Despite enjoying the luxury of living in New York, where it's possible to see every film released in the U.S., Kauffmann has always been aware of the problems of his readers, especially those living in the Sticks. A reader from the Pacific Northwest asked him in a letter if he invented some of the films he wrote about, since they were never shown in his area. "In terms of filmgoing possibilities," Kauffmann wrote, "this country is schizoid. I, in New York, confront a fairly full range of available films. Only in a few large cities is anything like that range available; and those cities are only a small slice of this country's possible audience. Most people, like that reader, have the chance to see only the major Hollywood products--not even all the American films, let alone foreign ones.

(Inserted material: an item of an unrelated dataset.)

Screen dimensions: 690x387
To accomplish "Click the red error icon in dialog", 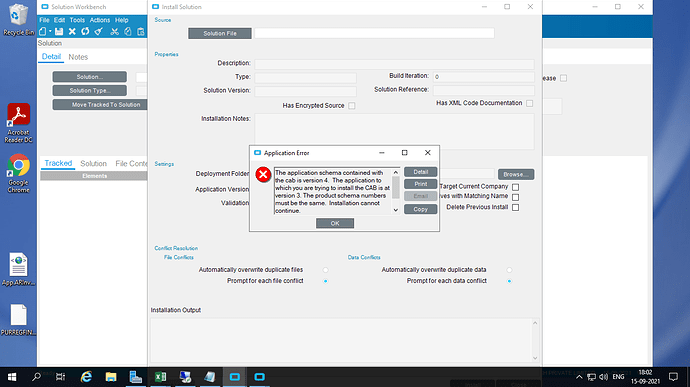I will pos(263,174).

"This dismal fact ought not to make us romanticize. If Kiarostami and Tavernier and Zhang Yimou were as widely available as The Lord of the Rings, they would not attract a sliver of the same attendance, which is obviously why they don't have the same distribution. But doesn't that sliver deserve nourishment? The possible nourishment exists. Year after year films are being made for more people than have the chance to see them. And if the whole idea of film-making is as serious as some of us take it to be, this gap between film and viewers is a cultural crime.

"Why, then, do critics--at least on some magazines and newspapers--continue to review films that will probably not reach wide audiences? For myself, it is partly because, as a democrat, I believe that the rights of the minority must be respected, including the filmgoing minority. It would be an offense to that minority, whether or not they knew it, to omit reviews, positive or otherwise, of films that are part of contemporary culture and of value to their cultural conspectus ... Equally importantly, it would be an offense to the art of film to ignore those who, often through much travail, keep reaching upward. I don't think that seriously intended films will save this sorry world, but I do think that their absence, even ignorance that they exist, would make it sorrier."

Whatever else you may say about George Burns, he had balls. At the age of 87, he wrote a book called How to Live To Be 100. He made a reservation at the London Palladium for his 100th birthday party. And he made it. Kauffmann, who never planned his longevity, admitted recently that people ask him how he "did it," how he managed his longevity. His response was, "I didn’t know I was doing it."


(1) Speaking of being gentlemanly, Ebert also said, "I feel repugnance for the critic John Simon, who made it a specialty to attack the way actors look. They can't help how they look, any more than John Simon can help looking like a rat." I always regarded Ebert, R.I.P., as a movie reviewer, not a film critic.